Anyone who's spent a decent amount of time playing through the L4D series is familiar with the 5th player on every team. The AI director acts behind the scenes to dynamically scale the difficulty of the level (within bounds) by varying the loot and triggering hordes and whatnot to keep the levels moving along at an appropriate pace, and to make sure that the group makes it to the saferoom at the end of the level, but just barely. It's that kind of precise difficulty scaling that gives players the rush of "oh my god how did we survive that, that was AWESOME".
So how would this translate into SK, without completely changing the game?
Well, we start with the basic input stats: Group size, gear level equipped, pickups/consumables carried, health levels. Then add in some advanced stats: DPS given and received per encounter, frequency of shield breaks, status inflictions given/received per encounter, pace through the level, frequency of consumable use and so on.
Taking this data, we can then tune the following parameters: Monster spawn rates, monster spawn types (ie status-inflicting vs normal, lower/higher tier monster of the same type), mender/silkwing spawn probabilities, monster drop types (ie hearts/pots/pods vs heat/crowns/mats), all within fixed limits determined by tier, of course.
So as an example, let's say that a small group it venturing into T2 for the first time. They've just got the basic 2* gear, probably of the wrong type for the stratum theme, and they're taking a lot of hits and losing a lot of health. The AI director tracks this and nerfs the spawns somewhat, throwing in some T1 monsters and reducing the swarm size, perhaps eliminating menders/silkwings. The drops are tweaked to give extra hearts, capsules and vitapods at the expense of crowns and heat. As a result, the party is barely able to scrape through the level, but makes it to the elevator with maybe a few revives.
As another example, let's say a guild party with full 5* gear decides to farm some T2 boss tokens. They're ripping through monsters with ease by working together, taking few if any hits, and saving their pots for the boss fight. The AI director tracks this and buffs the spawns somewhat, throwing in more T3 monsters, increasing the swarm size, and adding more menders/silkwings. The drops are tweaked to give almost no hearts and capsules, smaller if any vitapods, and in their place substitutes heat, crowns and materials. As a result, the party health starts getting whittled away when they make small mistakes, and by the time they reach the elevator they've made it alive but much worse for wear.

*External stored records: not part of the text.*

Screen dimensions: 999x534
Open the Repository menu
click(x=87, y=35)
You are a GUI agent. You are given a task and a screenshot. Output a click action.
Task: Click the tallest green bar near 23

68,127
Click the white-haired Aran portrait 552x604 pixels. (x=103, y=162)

Ideally the scaling would be such that the average payout for the levels would be roughly the same as it is now to avoid crown balance issues, and should be evened out across the level types (like, I should expect to receive roughly the same number of crowns from any type of level, given my current skill and equipment), and the average survival rate should be more even across different gear and skill levels, within the appropriate window for the given depth. This doesn't mean someone should be able to squeak through to the core with proto gear; the minimum difficulty bounds of T2 or even the levels past basil in T1 should beat them down sufficiently to keep that from being a realistic option, and likewise T1 shouldn't start spawning epic waves of T3 mobs if someone fully geared decides to make a run through the lower levels to avoid the gate fees or to do a cradle and all run.

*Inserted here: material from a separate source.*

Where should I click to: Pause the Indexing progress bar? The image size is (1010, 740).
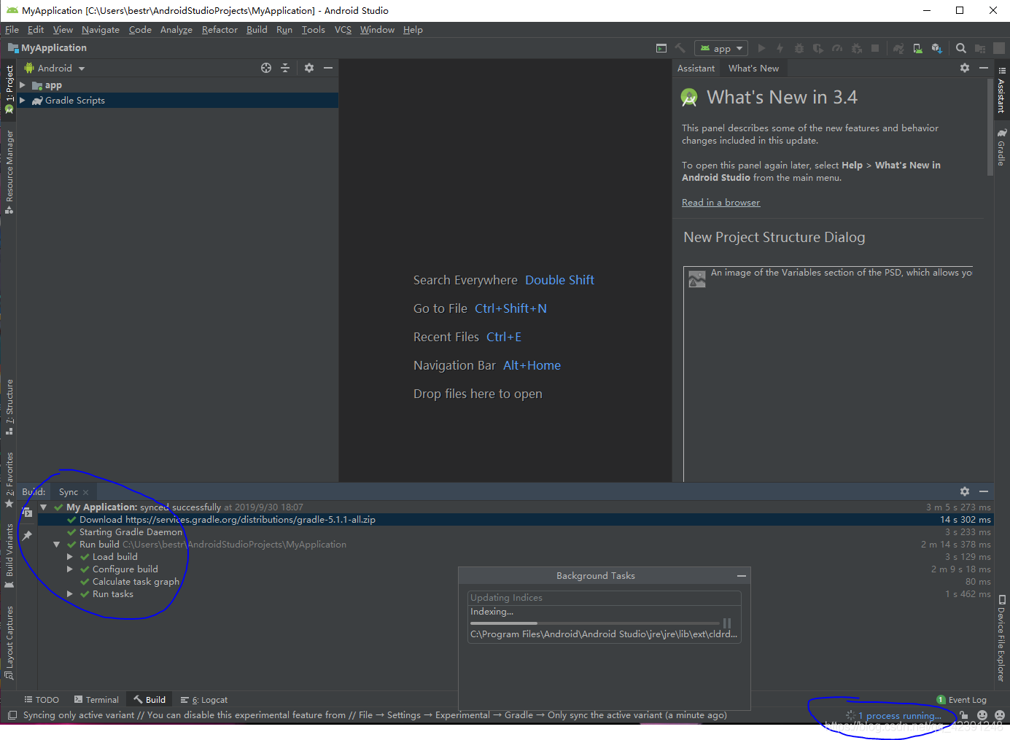click(726, 623)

So the end result would be that players who do well get more crowns, mats and heat, and players that do poorly get more help just surviving the levels and making it through to the next elevator, and nobody needs to wait around at the elevator for an arena to rotate in, or a deconstruction zone to rotate out.
You say you want to make it so that people don't always favor arena levels. The only way this plan would accomplish that is if, incidentally, it makes the payouts for arena and non-arena levels similar. Your plan might succeed at doing that, depending on several very subtle implementation details.

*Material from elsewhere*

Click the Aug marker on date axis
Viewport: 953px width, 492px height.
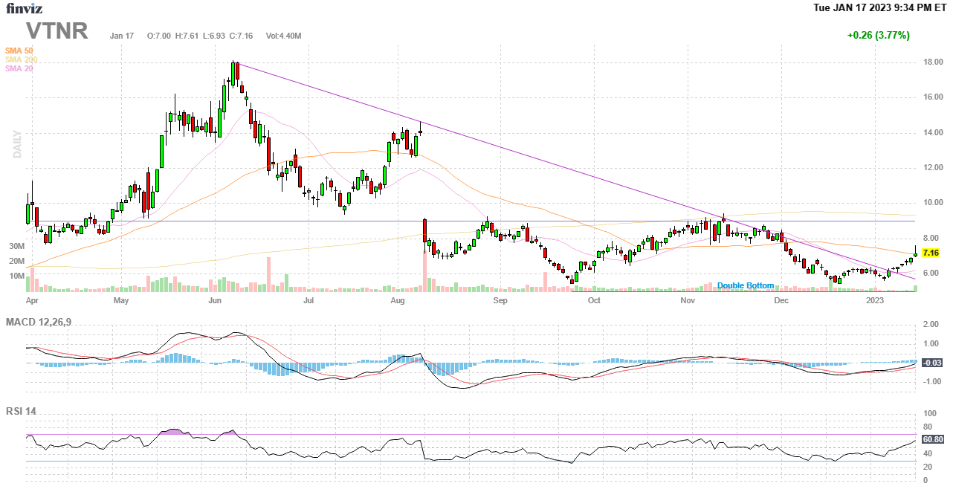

But making payouts similar is also sufficient to accomplish that goal, and can be done with far less work, far less complexity, and far fewer changes to the game difficulty by just...um...balancing the payouts. I described several approaches to doing so in this thread:
http://forums.spiralknights.com/en/node/23459
Your idea also has a potentially serious side-effect, which is that grouping with weaker players will cause the difficulty to scale down, and therefore reduce your payouts. I predict people would start aggressively kicking out of their group anyone with worse equipment or who does poorly in any battle, which will make the game less friendly in general and less welcoming to new players...probably not what we want.